Pull out every line from the line containing "The image size is (604, 586)." through the end of the material, both ends included, and reproduce it exactly. Keep pictures out.

#### DATA:
┄┄┄┄┄┄┄┄┄┄
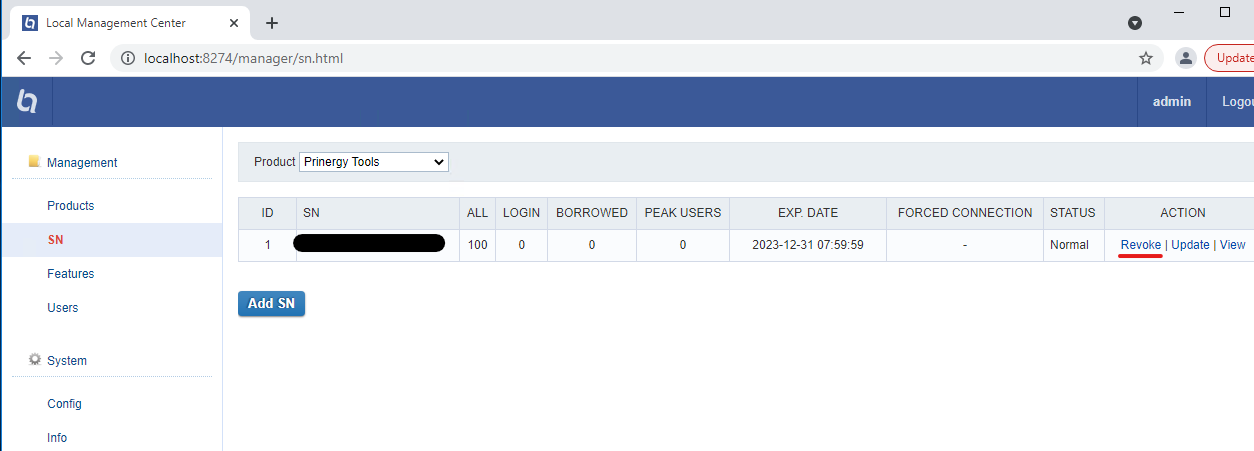Open Config under System section
The height and width of the screenshot is (451, 1254).
point(64,404)
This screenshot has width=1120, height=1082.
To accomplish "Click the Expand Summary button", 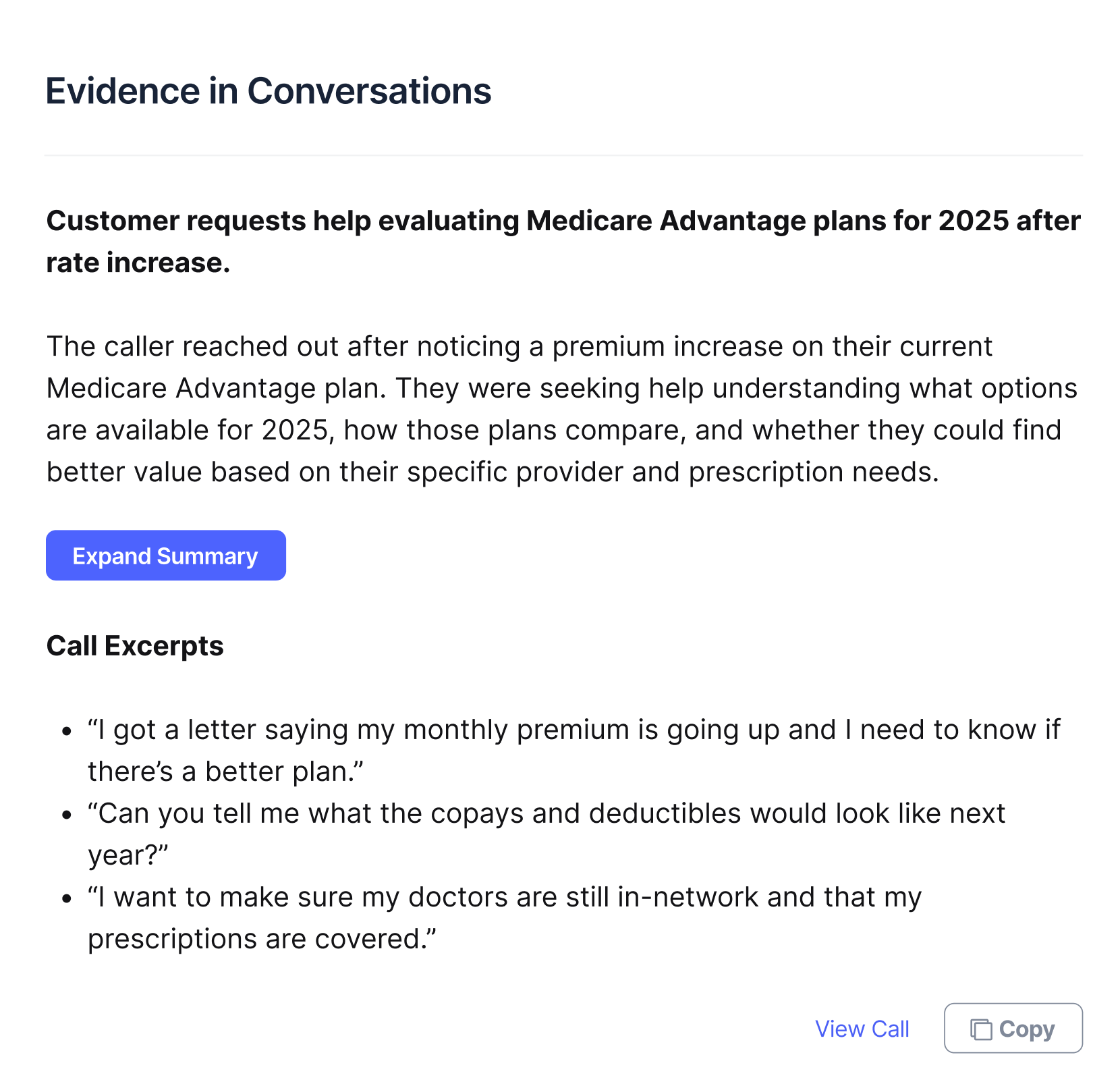I will pyautogui.click(x=165, y=556).
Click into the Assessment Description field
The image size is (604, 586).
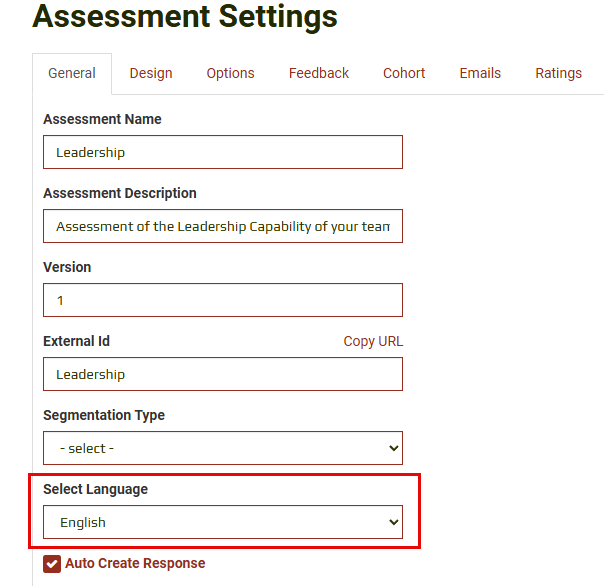223,226
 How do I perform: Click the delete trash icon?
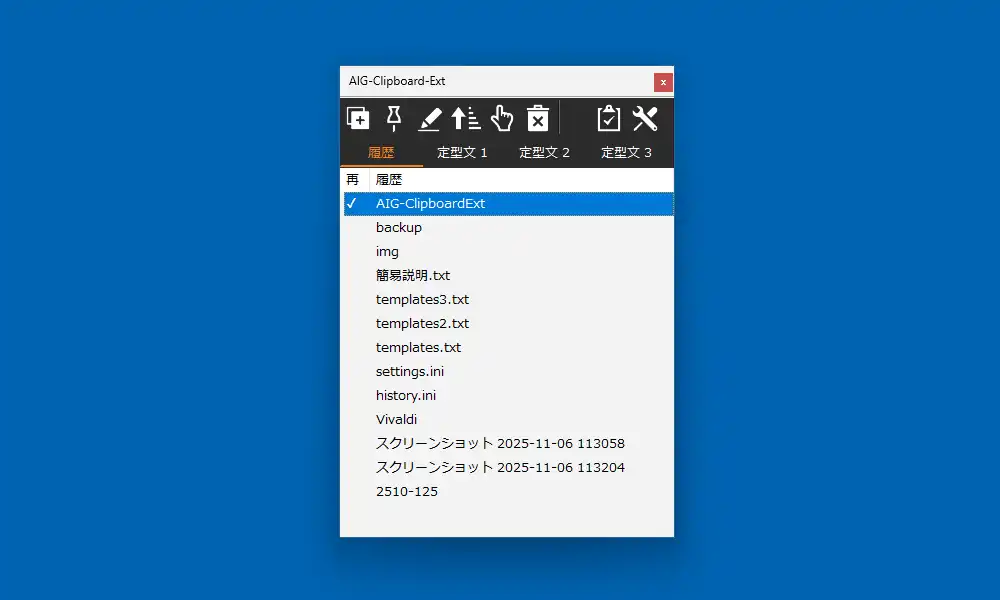point(538,118)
┄┄┄┄┄┄┄┄┄┄
#### ANSWER TO THIS PROBLEM:
The image size is (604, 586).
223,226
 How do I perform: Click the delete trash icon?
point(538,118)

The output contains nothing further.